Pro-kontra pun bermunculan. Banyak yang mendukung kebijakan minimarket itu untuk tak lagi membayar parkir. Sebab memang tak sedikit warga yang mengeluh kepada tukang parkir ilegal yang tak ada bekerja tapi ingin diberi uang.

Pemilik akun @SayaBukanJamil misalnya. Ia berkisah, pada suatu hari dirinya mengunjungi salah satu minimarket dekat rumahnya untuk mengambil uang di ATM. Tatkala ia meninggalkan tempat itu dan mencoba tak memberi uang kepada si tukang parkir karena tidak ada recehan, ia kena protes.

"Gimana ya, dia disitu juga ngeliatin motor enggak, bantu narik motor enggak, bantu nyebrangin enggak. Cuma sibuk maen hp, jadi motor yang parkir dicuekin dan dipaksa suruh bayar," keluhnya.

Hal yang sama juga dikeluhkan @putherrr. Ia mengatakan selalu memilih minimarket yang tak ada tukang parkirnya, supaya tidak menggerutu di dalam hati karena uang dua ribu rupiah saja. "Mau ikhlas juga susah, markirin enggak... tahu-tahu menghalangi jalan pulang hahaha."

Meski begitu, tak sedikit juga yang merasa tak masalah dengan kehadiran tukang parkir liar. Bahkan tak sedikit pula yang merasa terbantu atas keberadaan mereka.

Pemilik akun @babanana misalnya, ia mengaku tak masalah dengan adanya tukang parkir liar. "Asal dia keliatan kerjanya, bantu narikin motor, berhentiin kendaraan dari lawan arah kalau nyebrang."

Bumper sosial?

Yang menarik, ada salah satu orang berpendapat kalau tukang parkir ilegal merupakan bumper sosial.

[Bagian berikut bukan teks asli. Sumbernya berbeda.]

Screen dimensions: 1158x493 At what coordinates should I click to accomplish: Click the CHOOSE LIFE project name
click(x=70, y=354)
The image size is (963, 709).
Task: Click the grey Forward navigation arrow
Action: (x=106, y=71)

Pendapat itu datang dari @arfibambani. Artinya, menurut dia memberi mereka uang seribu dua ribu bakal "menangkal" dari tindakan kriminal yang membahayakan.

"Sekali lagi, tukang parkir ilegal adalah bemper ilegal. Seribu dua ribu Anda akan bikin mereka tak lakukan tindak kriminal lebih besar dan membahayakan," tulis pemilik akun @arfibambani.

Ia membandingkan dengan keadaan di New York, Amerika Serikat yang tingkat kriminalitasnya tinggi. Menurutnya negara maju seperti AS di mana tatanan sosialnya sudah mapan, pengangguran justru lebih sulit untuk hidup.

"Mereka sulit mengembangkan 'ekonomi kreatif' macam jadi jaga parkir. Pilihannya tinggal mengemis, minta duit ke orang."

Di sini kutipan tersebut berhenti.